Everyday I hear of workshops, webinars, programs, and the like all designed to teach you how to recruit smarter and land that best candidate more effectively.  The problem is, most companies, once they hire someone, are driving them away and they have no idea why.

Consider this: Every employee lost costs you $100,000 to replace!

This is a staggering number and for every 10 employees that leave you, it is erasing $1 million from your bottom line.  Employee disengagement is estimated by Inc Magazine to be at about 70 percent. Fifty percent of employees are either actively or passively looking for other works, according to Forbes. Gallup believes this is costing the US economy half a trillion dollars per year.

No wonder companies are spending time, energy, and money on recruiting. Serious gaps are happening with people leaving. But the question one should ask is, what if these people never left?

What if employees felt engaged, wanted to stay with companies, and grow with them? What would that do to the bottom line of any company?

But how do you do this?

People leave companies because they do not feel listened to, understood, or valued.  They do not understand the mission, vision or values of the company or how their specific efforts matter. They want to understand where the company is today, what challenges it faces, what they can do to help and how they can help achieve the overall goals and be recognized in ways that are meaningful to them.

Four factors need to be addressed to stem the tide and reduce the need for backfilling recruitment.  These four factors are on-boarding, leadership, communication, and culture.

On-Boarding: Most companies do not excel at this important factor. On-boarding for many businesses consists of filling out forms, setting up the person’s office, possibly handing them business cards and handing them their first assignment. Imagine how you would feel if that was the experience you faced on your first day. 

What if instead, there was a process that took weeks or months to ensure a new employee was fully integrated into the office, understood the culture, knew the key people, understood process and procedures,  and had a mentor assigned to them to make sure this process is seamless?  

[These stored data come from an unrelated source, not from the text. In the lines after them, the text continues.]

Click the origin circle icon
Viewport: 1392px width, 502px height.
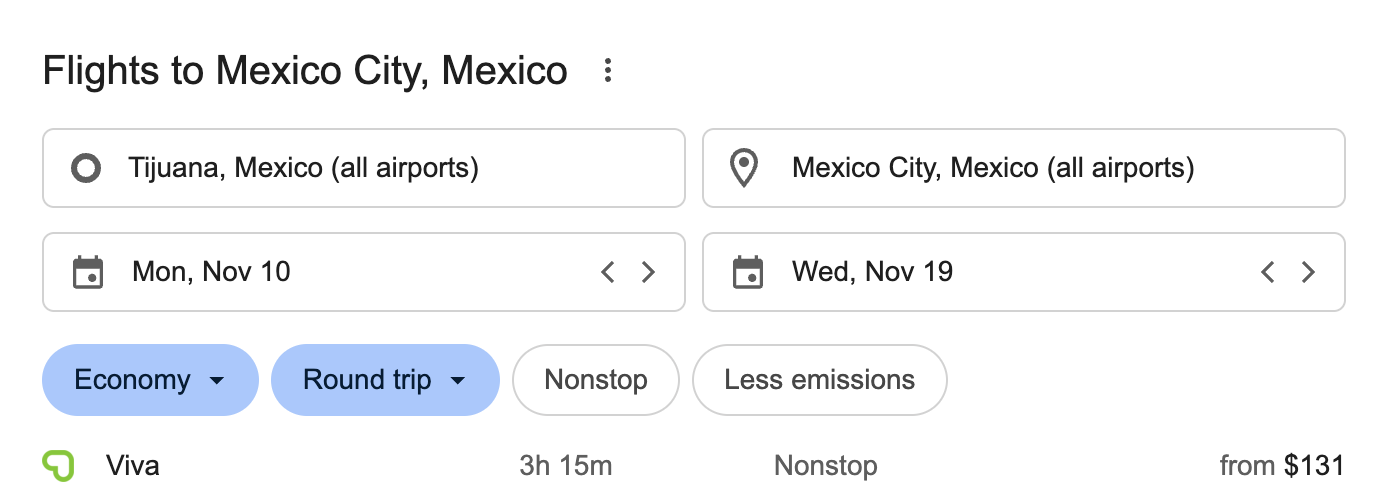(x=87, y=168)
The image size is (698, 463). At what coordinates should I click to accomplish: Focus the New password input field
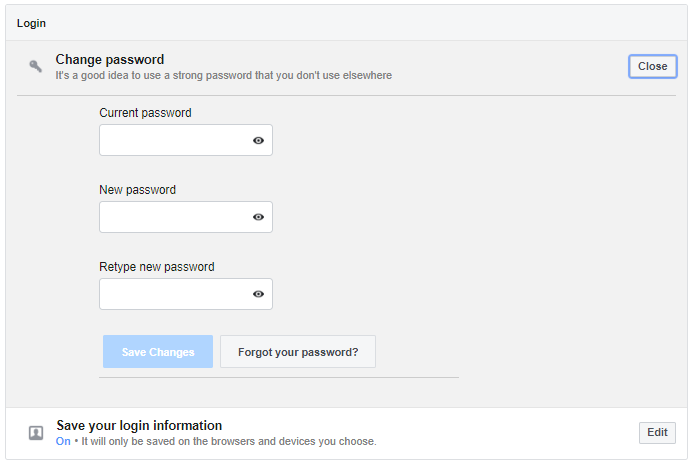pos(186,217)
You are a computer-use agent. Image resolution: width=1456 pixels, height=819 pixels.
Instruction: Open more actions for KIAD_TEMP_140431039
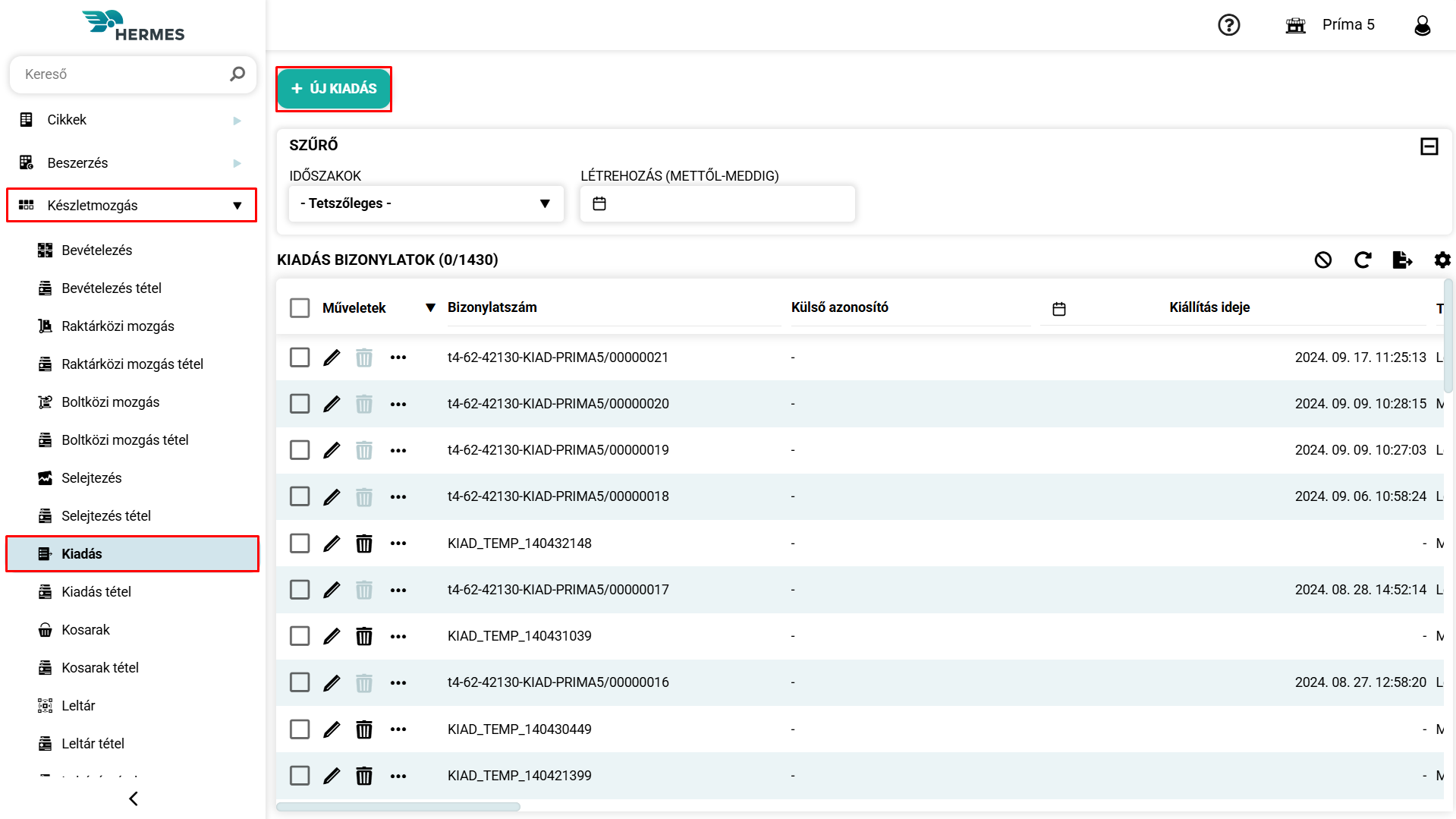398,636
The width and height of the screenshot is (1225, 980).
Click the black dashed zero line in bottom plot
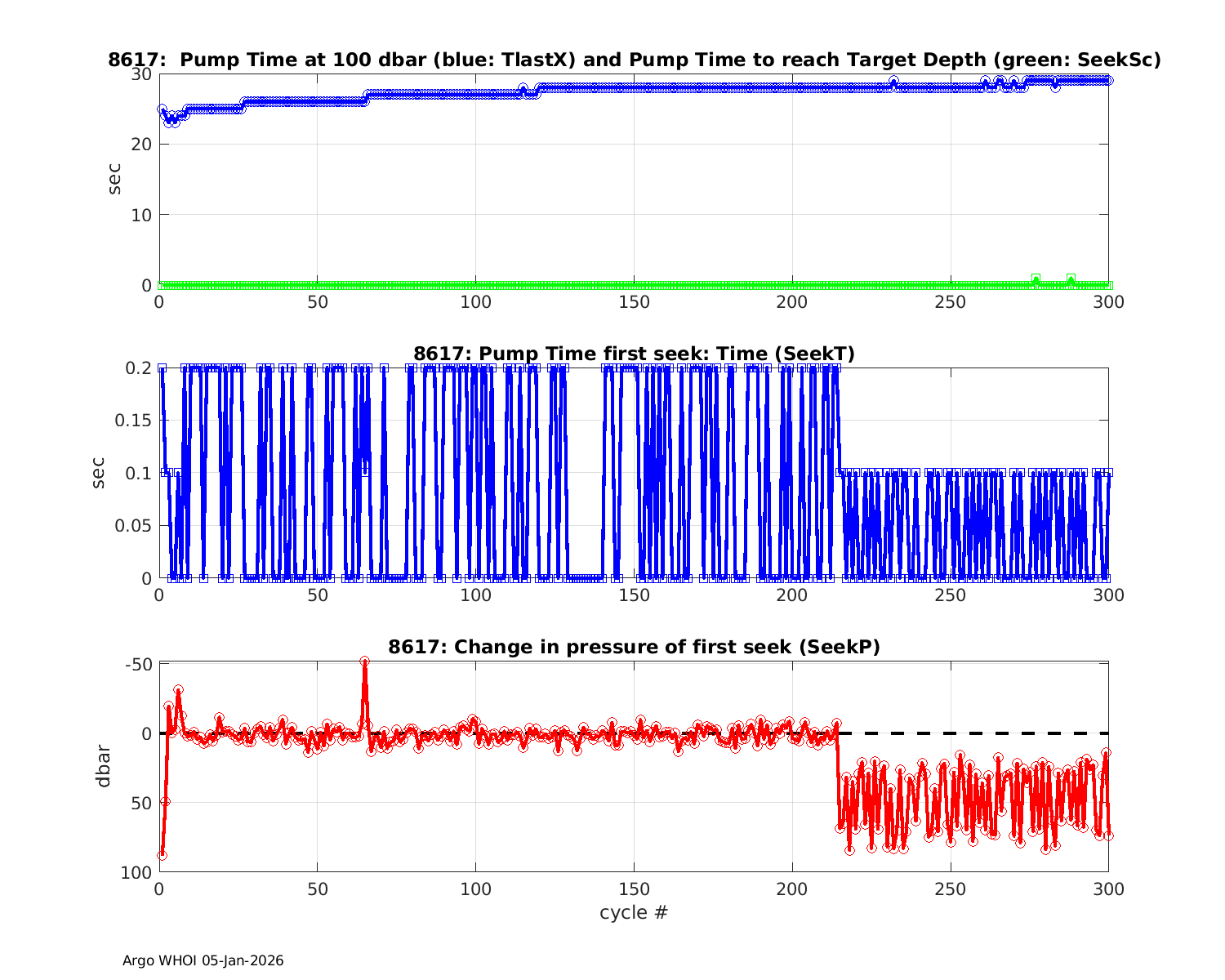pos(972,733)
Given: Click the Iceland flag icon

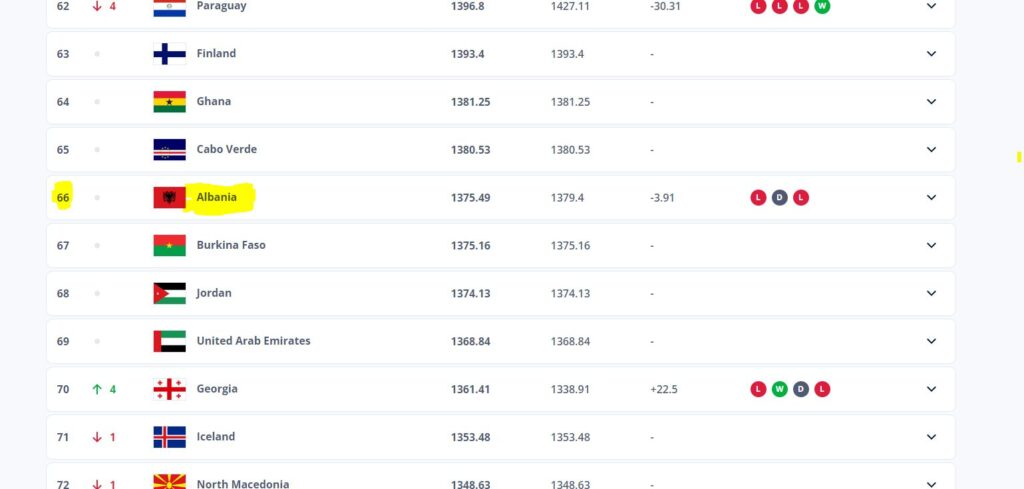Looking at the screenshot, I should (x=169, y=437).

What if on the first day, someone was there to answer all the basic questions including where the bathroom is and how to use the coffee machine?  them you to people, help them set up computers, phones, and other systems? What if that person helped a new recruit feel that they belonged and mattered? Imagine how that would make them feel?

Leadership:  This is another factor that is vital to ensuring employees stay and are engaged.  A great leader makes people feel needed and that their work matters. They work with their teams to achieve goals and build mutual success. They coach, mentor, inspire and take the time to understand individual goals and aspirations and help those they lead achieve these objectives. 

If all you have is a building full of people who manage the process and forget about the people behind that process, engagement is bound to be low and resumes will start to be distributed elsewhere.

Communication: Most companies talk at employees and not to them. They tell people what they need to get done, but forget to tell them why it is important.  Mission, vision, and value statements do not help. For the most part, they are just empty words on a wall that are soon forgotten, because they are not lived by everyone. A better option is a brand story that tells where the company came from, what it does, why it does it, for whom, why those people see value in the company and most importantly, where the company is going.  If every employee can turn around and tell their version of that brand story, they will internalize it. They will believe in it. If it is truly authentic, it will help them see how what they do matters and why they matter.

Culture: This is the lifeblood of the organization and has to be lived by everyone from the CEO to whoever makes deliveries for the company and everyone in-between. The culture needs to encompass the brand story and be part of on-going communication and on-boarding. People need to be hired with the culture in mind and they need to be promoted and acknowledged based upon the values of the culture.

If companies take the time to on-board properly, have great leadership, communication and culture, there is little need for back-filling of rolls and spending hundreds of thousands of dollars replacing people because they will stay, be engaged and valuable employees.

What are you doing to invest in the processes and people that will make your people champions of your brand, deliver exceptional customer experience, and make raving fans out of your clients?